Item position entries

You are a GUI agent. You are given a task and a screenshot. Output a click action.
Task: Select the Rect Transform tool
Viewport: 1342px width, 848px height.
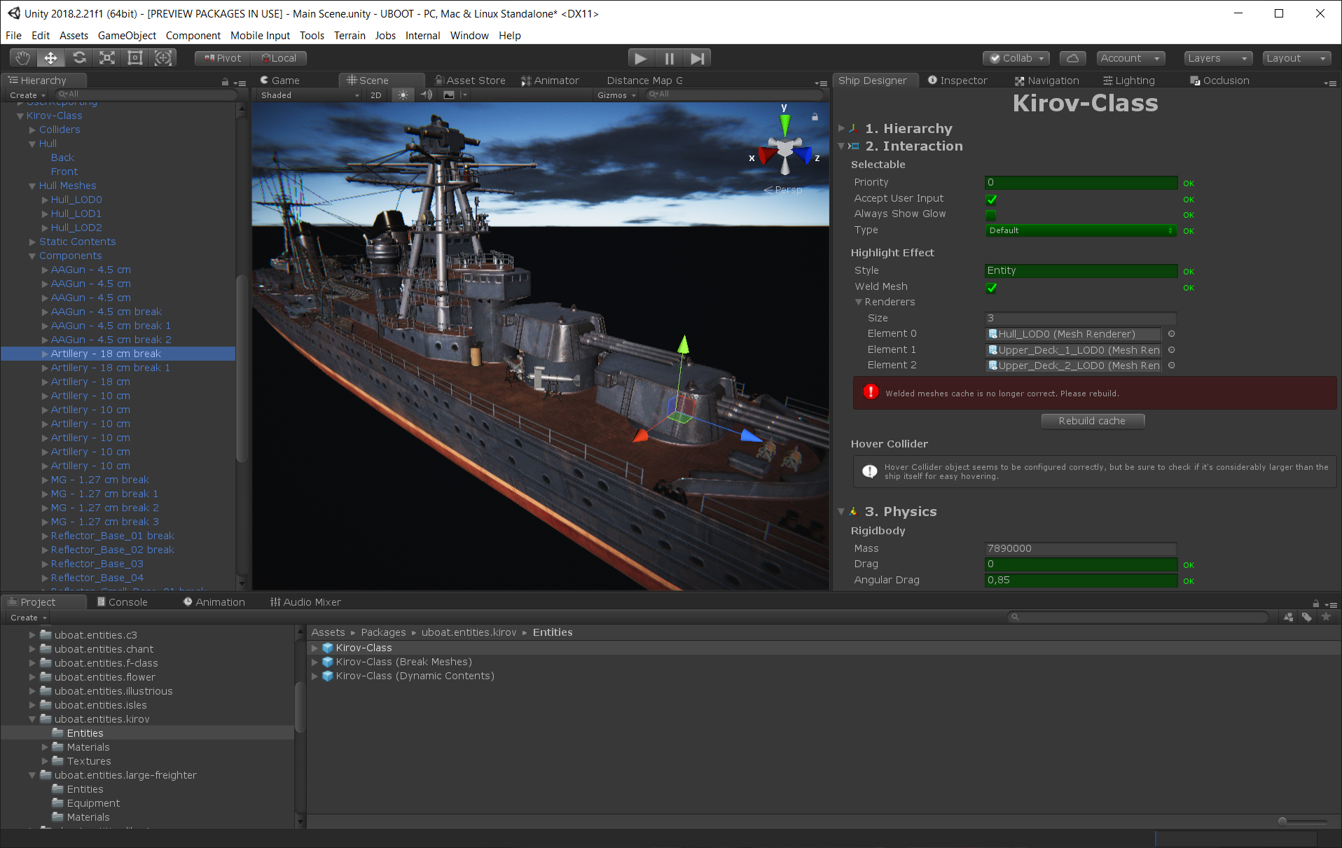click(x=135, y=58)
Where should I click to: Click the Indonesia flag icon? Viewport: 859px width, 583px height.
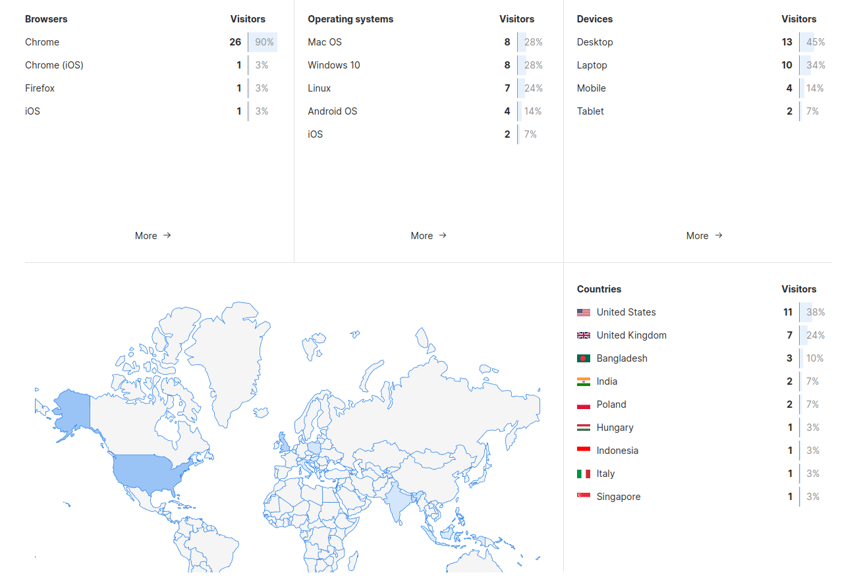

*TO BE DONE:* Rewrite the items with "Viewport" changed to "Window" wherever it occurs, keeping everything else the same and omitting the pictures.

*THE REPLY:*
You are a GUI agent. You are given a task and a screenshot. Output a click action.
Task: Select the Rect Transform tool
Window: 1342px width, 848px height.
click(x=135, y=58)
Where should I click to: Click the Indonesia flag icon? Window: 859px width, 583px height.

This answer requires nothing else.